The study examines clemency in capital cases throughout the years of California's use of the death penalty. The purpose of the project was to provide the Commission with as much information as possible about the procedures and reasons for granting or denying clemency in capital cases.
The article provides a brief overview of the meaning of clemency, its function, and its historical background. It then describes the present California constitutional provision on clemency and its history, as well as the history of executions and commutations in California. The article also outlines the highly limited legal constraints and almost nonexistent intervention by courts in the clemency process.
A discussion of the clemency process as it exists now in California is also included. This section of the article examines the roles of the Governor, the Legal Affairs Secretary, the Board of Parole Hearings, the attorneys for the petitioner, and the District Attorney's office involved in the case.
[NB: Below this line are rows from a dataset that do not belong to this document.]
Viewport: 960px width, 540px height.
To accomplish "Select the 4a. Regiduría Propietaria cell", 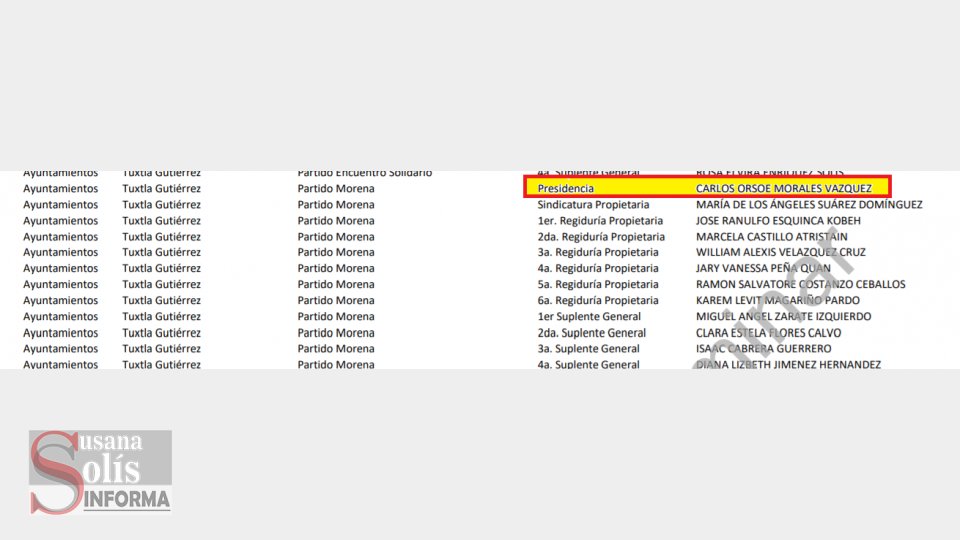I will [x=598, y=269].

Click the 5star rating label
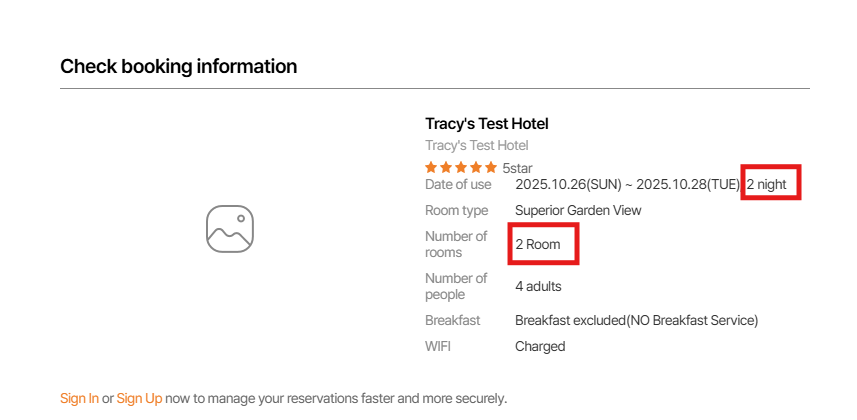518,168
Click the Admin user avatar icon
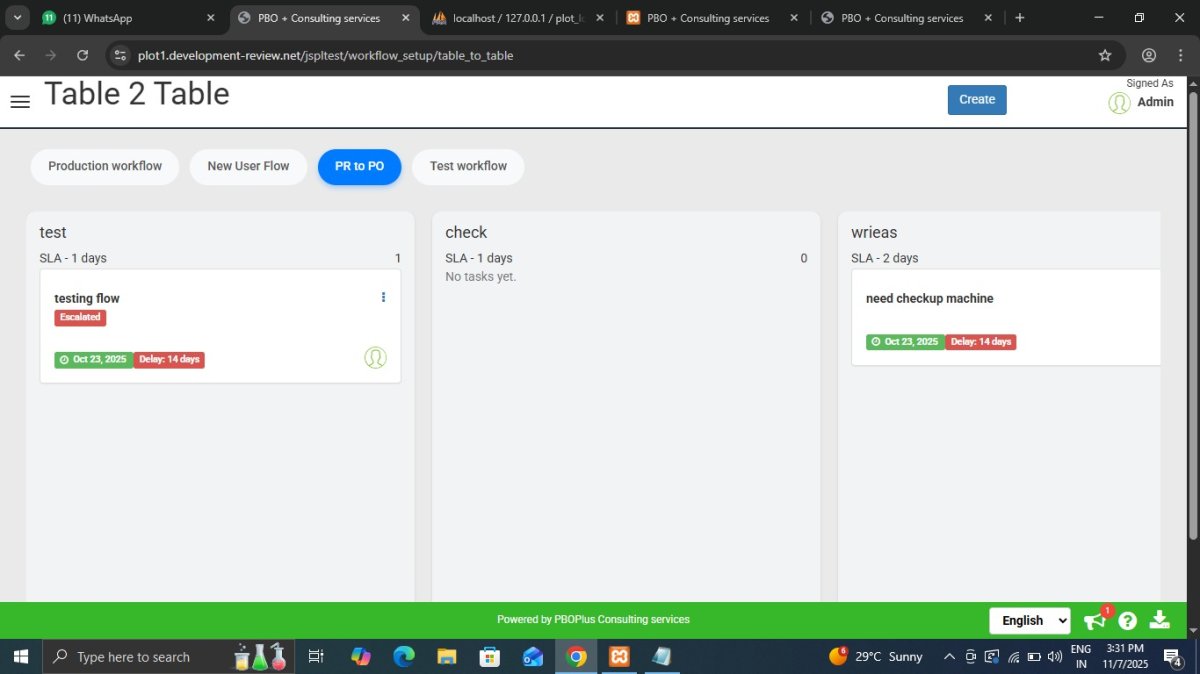Viewport: 1200px width, 674px height. pos(1119,102)

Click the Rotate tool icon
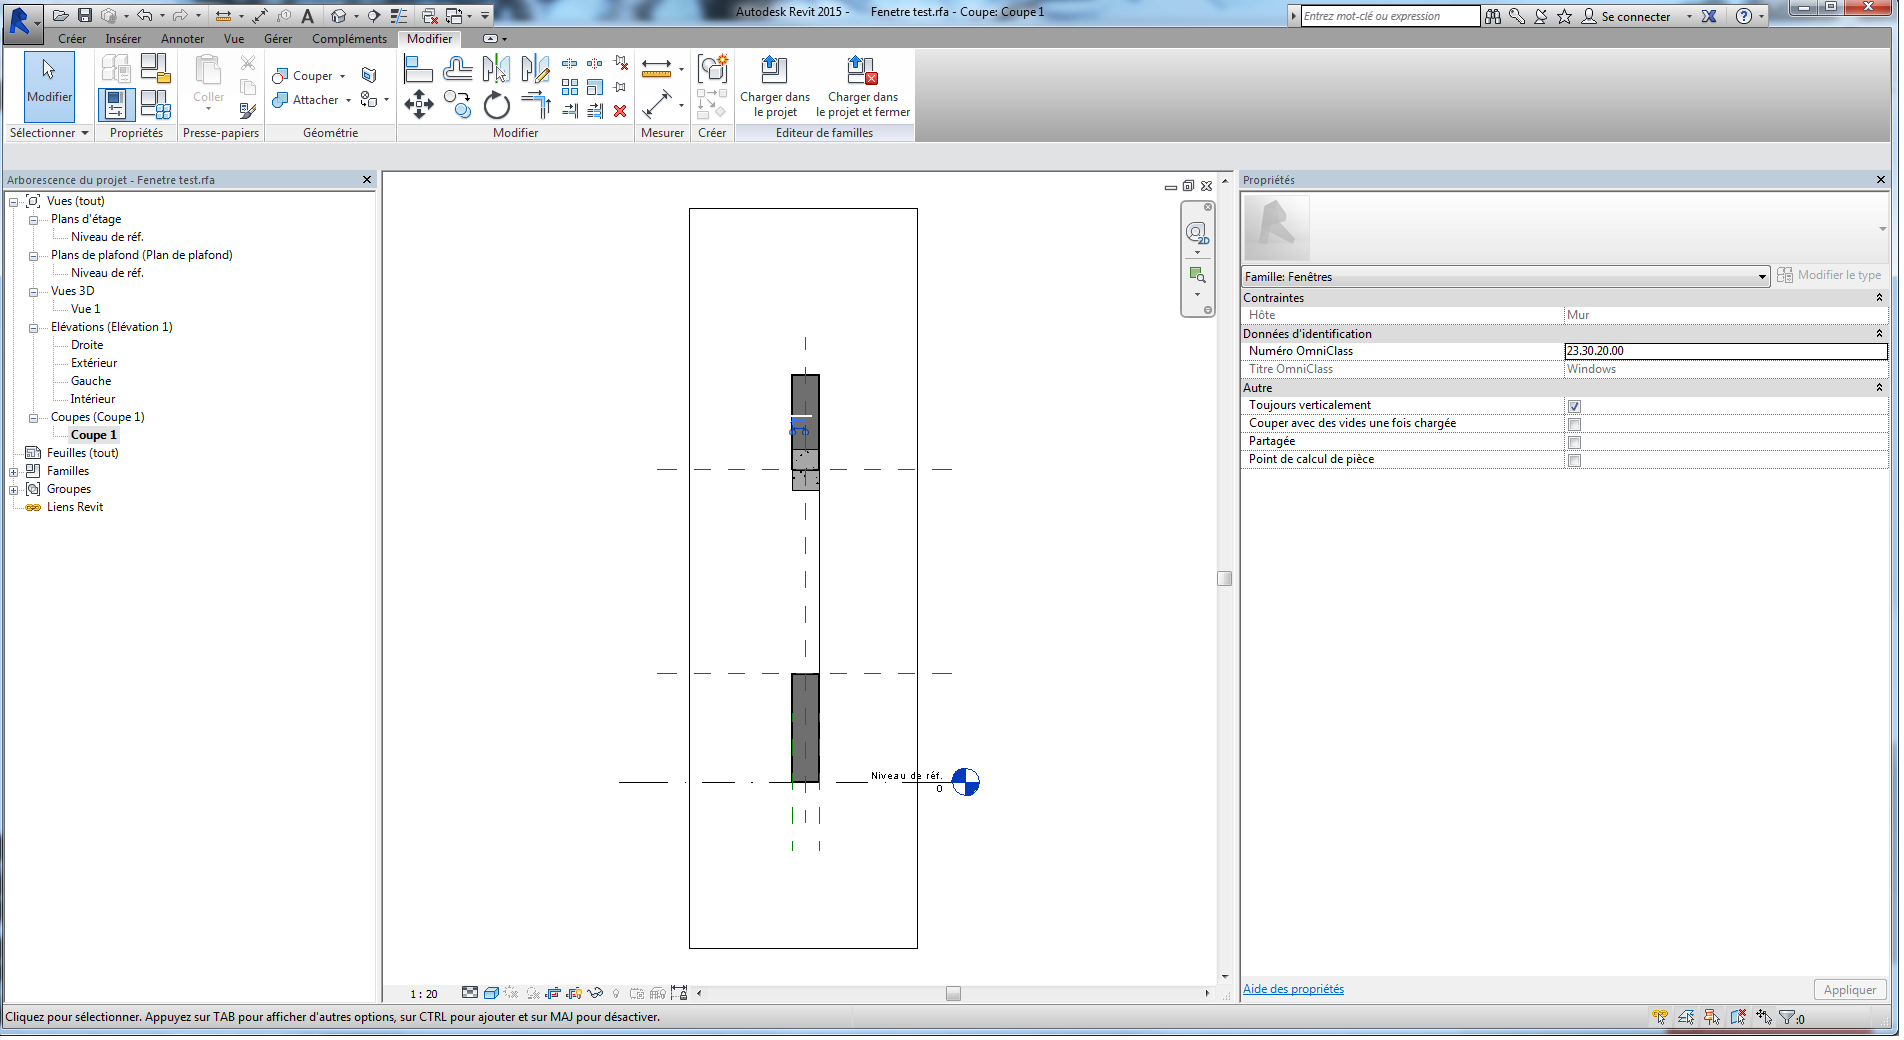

The article then describes the reasons given for denying clemency in the cases since 1992 and, to the extent it was possible to find information, the reasons for granting or denying clemency prior to 1976.
The article contemplates alternatives to the process in California and various modifications suggested in the academic literature and by the American Bar Association. One section of the article provides information about the clemency process in five selected states. Four of those states have a process that is significantly different from California's in one or more respects.
In addition to researching documentary materials, the study included interviews with legal affairs secretaries to every governor from the current Schwarzenegger administration all the way back to the administration of Pat Brown. Among others, Judge Arthur Alarcon of the Ninth Circuit (one of Pat Brown's clemency secretaries), Ed Meese (Ronald Reagan's legal affairs secretary), and former Governors Davis and Deukmejian were interviewed. Five Pacific McGeorge law students were involved in research on the project and in the interviews.
The report and recommendations that were submitted to the Commission are available on the Commission's website at www.ccfaj.org/rr-dp-expert.html.